When Dr. Menchaca talks about simulation time she says “we cannot afford to run week-long simulations, although while we are still waiting for the perfect day when CFD simulations take one minute to complete, scSTREAM simulation times are relatively short.” Because of scSTREAM's reasonable cost and efficient performance Dr. Menchaca could run a simulation on her laptop if needed. This enabled her to continue running jobs when she was away from her office.
CFD Analysis at a Design Firm and the Future of CFD for Architecture
CFD analysis is known to help designers and engineers understand and improve their architectural designs. However, practitioners in the architectural field often say they are hesitant to commit to CFD. Dr. Menchaca provided her thoughts on this matter. “I think the current usage of CFD in the architecture industry has not reached its full potential. Because of cost, time and expertise required, running a CFD simulation means waiting for at least a month to get an answer to any questions.” The time required to perform a CFD analysis is certainly an issue that affect the role of CFD in the design processes. According to Dr. Menchaca, time is an even greater constraint when the architectural firm outsources the CFD work to a supplier. “By the time the CFD results are received, the building is likely to have changed dramatically. This means that, in general, we will only outsource CFD studies for building elements that are less critical.” In contrast, the situation is entirely different at Payette where building scientists conduct energy modeling and CFD analysis alongside their design team. Dr. Menchaca described the benefit of having CFD capabilities in-house. “Having CFD capabilities in-house allows us to speed up the simulation process to a week or so, and also allows us to tweak and explore more options as the design evolves.”
She also explained some of the differences between the current design process and the past. “Our office used to hire outside consultants to evaluate indoor thermal comfort conditions or to conduct wind studies, studies which usually require about one month to get results. Now we do most of the early design simulations in-house, which has allowed us to use the results to modify the building design. This saves us both money and valuable time.”

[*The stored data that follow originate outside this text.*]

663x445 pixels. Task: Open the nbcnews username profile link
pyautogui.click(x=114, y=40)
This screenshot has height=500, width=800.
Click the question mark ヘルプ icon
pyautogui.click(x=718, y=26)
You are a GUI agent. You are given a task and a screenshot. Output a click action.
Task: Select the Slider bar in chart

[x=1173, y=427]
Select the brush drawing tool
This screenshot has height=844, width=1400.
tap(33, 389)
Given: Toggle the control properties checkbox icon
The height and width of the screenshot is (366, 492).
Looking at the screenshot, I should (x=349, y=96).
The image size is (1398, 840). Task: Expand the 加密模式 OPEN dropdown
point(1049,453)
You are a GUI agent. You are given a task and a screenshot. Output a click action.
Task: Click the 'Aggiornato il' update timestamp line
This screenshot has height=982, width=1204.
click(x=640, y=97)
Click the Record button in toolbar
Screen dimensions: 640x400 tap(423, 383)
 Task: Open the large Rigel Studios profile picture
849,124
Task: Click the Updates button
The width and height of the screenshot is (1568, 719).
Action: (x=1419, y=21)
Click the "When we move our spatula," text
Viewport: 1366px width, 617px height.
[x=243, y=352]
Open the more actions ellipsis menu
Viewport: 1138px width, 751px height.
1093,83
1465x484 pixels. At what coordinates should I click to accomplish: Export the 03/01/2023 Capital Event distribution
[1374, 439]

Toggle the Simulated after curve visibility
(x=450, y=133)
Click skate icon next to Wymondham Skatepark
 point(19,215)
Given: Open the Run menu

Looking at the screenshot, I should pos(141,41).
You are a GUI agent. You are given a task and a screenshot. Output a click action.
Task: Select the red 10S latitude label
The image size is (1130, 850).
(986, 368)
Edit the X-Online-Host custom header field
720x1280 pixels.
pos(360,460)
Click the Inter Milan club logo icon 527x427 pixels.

CFD will make greater contributions to the architectural industry as technology continues to improve “the easier and quicker it becomes to run accurate CFD simulations, the more CFD will be used as a tool that impacts building design, rather than an afterthought.” Dr. Menchaca compared this to the way energy modeling has slowly become more common in the early design stages and now impacts the design process.
Lastly, Dr. Menchaca was asked about one feature she would like to test with scSTREAM. “I have not had the chance to really test particle dispersion, which is extremely relevant for us, particularly in the healthcare practice. Also, I would like to run parametric tests with scSTREAM, to evaluate several design options without having to set each case up, just like the Wind Tool does when it tests several wind directions.”
Dr. Menchaca's application example of scSTREAM indicates that scSTREAM will play even more significant role in building design in future.